Further studies should be conducted to test the fermentation fluids primed for 24 h as inocula for in vitro digestibility, so as to verify the actual impact of the priming procedure on the NDFD assay in terms of lag time, digestibility at specific intervals and repeatability. Moreover, it will be important to test the real relationship between the primed fermentation fluid EAs and their content of active microbes available for colonising other samples. In the standardised fermentation fluid, microbes could be attached to the priming substrate and, after filtration, the ability of measuring NDFD would rely on the presence of daughter cells to be harvested within the liquid phase. High enzymatic concentration suggests a high and healthy rumen microbe population, but it might not demonstrate the availability of active bacteria able to colonise the samples to be tested for NDFD.

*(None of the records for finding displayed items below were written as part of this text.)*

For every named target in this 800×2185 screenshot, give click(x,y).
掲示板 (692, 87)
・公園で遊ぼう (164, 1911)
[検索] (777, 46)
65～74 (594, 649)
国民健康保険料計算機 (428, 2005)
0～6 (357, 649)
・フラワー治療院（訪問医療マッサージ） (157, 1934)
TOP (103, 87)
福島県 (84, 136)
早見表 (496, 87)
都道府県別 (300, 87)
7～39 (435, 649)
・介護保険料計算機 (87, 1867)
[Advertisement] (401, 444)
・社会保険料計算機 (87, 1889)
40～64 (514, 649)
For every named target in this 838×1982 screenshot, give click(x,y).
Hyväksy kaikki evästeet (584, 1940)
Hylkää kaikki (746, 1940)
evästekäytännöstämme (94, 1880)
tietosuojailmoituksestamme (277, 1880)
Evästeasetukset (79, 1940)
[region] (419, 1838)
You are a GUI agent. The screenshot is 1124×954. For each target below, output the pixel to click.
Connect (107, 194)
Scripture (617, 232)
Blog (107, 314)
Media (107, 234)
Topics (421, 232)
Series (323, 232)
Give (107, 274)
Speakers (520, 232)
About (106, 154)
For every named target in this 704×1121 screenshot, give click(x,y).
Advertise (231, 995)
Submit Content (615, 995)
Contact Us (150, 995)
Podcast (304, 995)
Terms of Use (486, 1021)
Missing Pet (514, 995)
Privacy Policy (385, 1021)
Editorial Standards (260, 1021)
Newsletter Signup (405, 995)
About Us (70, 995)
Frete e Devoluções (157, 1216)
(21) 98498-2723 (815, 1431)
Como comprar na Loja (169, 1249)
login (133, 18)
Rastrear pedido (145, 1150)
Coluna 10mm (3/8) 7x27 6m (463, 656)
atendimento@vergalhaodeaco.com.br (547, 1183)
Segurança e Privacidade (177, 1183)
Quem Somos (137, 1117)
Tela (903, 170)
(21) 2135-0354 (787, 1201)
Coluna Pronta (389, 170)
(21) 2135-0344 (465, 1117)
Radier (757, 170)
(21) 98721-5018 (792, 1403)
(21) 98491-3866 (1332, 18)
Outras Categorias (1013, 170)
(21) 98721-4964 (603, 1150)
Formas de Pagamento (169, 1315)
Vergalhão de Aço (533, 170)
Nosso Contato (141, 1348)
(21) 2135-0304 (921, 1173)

The rumen fluids of different dietary origin can significantly modify their EAs during the in vitro priming procedure. These variations are dependent on the characteristics of the diet from which the rumen fluids originate and the fermentation interval considered. In general, using a complete diet as a priming substrate, the fermentation fluids derived from high-fibre diets improved their EAs during the fermentation, while fermentation fluids derived from cows fed low-fibre diets showed decreasing EAs during the incubation. Xyl was improved by the priming process in all cases.

The priming procedure was able to equalise the EAs of rumen fluids originating from diets containing at least 20% of concentrate, while it failed to equalise rumen fluid from total hay-based diets. Despite some similarities in the degradative potential of the different fermentation fluids, the 24-h priming interval is needed for a complete equalisation of the EAs of the fermentation fluids derived from diets containing concentrates.

The authors declare no conflicts of interest.